Festival celebrating Filmmaking without dialogue. The weirder the better. We don’t want the usual short film guff: calling cards, extended jokes, middle-class commentary on the working class etc etc blah blah gag sigh. Just good work. Make good art as Neil Gaiman said. Do it! Do it and send it to us. And we’ll show it.

Location: To be confirmed (due to COVID-19)

Festival: To be confirmed (due to COVID-19)

Why No Dialogue?

No Dialogue will make dialogue better.

In the film industry they say dialogue is king so lets make no dialogue the queen. In some stories the king is a good king, a noble king, a thoughtful king but in many stories he is brash, predictable, or an unnecessary tyrant. Lets look at the Queen: she can be strong, subtle, creative, original. Without the loudness and the obvious in the foreground we are able to see and hear the beauty in the background. We notice, listen, interact and read. We explore our senses more deeply, nuances and details become important, doors are unlocked, worlds are revealed.

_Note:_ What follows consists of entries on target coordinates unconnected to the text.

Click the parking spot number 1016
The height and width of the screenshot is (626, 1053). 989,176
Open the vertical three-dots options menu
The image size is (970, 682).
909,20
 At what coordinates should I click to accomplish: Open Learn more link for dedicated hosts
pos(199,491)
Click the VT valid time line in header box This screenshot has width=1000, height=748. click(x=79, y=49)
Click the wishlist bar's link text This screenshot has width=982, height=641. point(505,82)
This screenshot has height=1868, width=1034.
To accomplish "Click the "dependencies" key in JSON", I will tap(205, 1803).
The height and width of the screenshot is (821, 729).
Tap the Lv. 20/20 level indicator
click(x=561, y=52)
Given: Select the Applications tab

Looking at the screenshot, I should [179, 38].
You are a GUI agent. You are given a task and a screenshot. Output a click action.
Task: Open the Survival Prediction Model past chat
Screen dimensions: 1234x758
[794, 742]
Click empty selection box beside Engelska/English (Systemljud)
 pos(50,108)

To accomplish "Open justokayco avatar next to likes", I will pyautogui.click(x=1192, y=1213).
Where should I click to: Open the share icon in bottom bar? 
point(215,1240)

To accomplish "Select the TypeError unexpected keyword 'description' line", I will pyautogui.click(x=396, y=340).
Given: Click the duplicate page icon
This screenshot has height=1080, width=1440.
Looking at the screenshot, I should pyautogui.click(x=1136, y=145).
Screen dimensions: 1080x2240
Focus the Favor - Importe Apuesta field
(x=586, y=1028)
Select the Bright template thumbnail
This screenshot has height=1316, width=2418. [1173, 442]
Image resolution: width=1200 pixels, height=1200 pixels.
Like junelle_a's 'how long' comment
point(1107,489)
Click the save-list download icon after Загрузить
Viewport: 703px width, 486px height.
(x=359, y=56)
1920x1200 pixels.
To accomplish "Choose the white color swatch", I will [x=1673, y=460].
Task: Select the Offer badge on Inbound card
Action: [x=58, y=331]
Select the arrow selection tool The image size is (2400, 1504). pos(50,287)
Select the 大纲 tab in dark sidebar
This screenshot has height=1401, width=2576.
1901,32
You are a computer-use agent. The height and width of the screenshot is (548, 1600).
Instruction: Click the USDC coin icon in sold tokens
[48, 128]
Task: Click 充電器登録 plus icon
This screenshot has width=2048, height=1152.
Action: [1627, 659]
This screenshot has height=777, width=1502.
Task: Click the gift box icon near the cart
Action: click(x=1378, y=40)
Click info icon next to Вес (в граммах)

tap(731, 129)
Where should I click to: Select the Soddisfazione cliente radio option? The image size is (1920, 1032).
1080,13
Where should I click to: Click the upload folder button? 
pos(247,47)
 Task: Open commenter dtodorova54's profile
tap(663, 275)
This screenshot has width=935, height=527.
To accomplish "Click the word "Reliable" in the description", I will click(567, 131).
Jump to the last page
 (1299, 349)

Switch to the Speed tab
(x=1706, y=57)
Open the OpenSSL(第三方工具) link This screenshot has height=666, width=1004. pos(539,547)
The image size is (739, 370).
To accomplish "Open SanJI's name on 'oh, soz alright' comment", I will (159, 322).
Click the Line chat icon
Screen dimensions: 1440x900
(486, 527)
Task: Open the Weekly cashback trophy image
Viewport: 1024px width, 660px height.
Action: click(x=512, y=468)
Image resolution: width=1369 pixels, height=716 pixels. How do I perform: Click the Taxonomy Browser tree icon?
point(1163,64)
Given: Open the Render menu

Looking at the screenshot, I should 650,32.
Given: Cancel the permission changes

Don’t get us wrong, we love dialogue. Talkies are good. It’s good to talk. Except when it’s not. Constant talking can make us lazy. Think of No Dialogue as the exercise yard for your audio/visual communication skills. A small island of freedom for those strange and beautiful beasts to run free before returning to the shackles of convention.
Limitation breeds creativity and we want to celebrate experimentation within a clear boundary: no dialogue. This blog will be the platform for truly creative filmmakers and a welcome retreat from the guff. We will screen inspiring films that transport you from the everyday. We’ll be looking for work that demands us to look more carefully, listen more intently and feel more profoundly.

No Dialogue is a platform for filmmakers and artists demonstrating originality and flair in:
– Cinematography
– Sound Design
– Music
– Production design
– Performance

No foreground character dialogue.
No voice over.
No subtitles.
No music video.
Films produced from archive footage are unlikely to be selected.
Films with only music as a soundtrack are unlikely to be selected.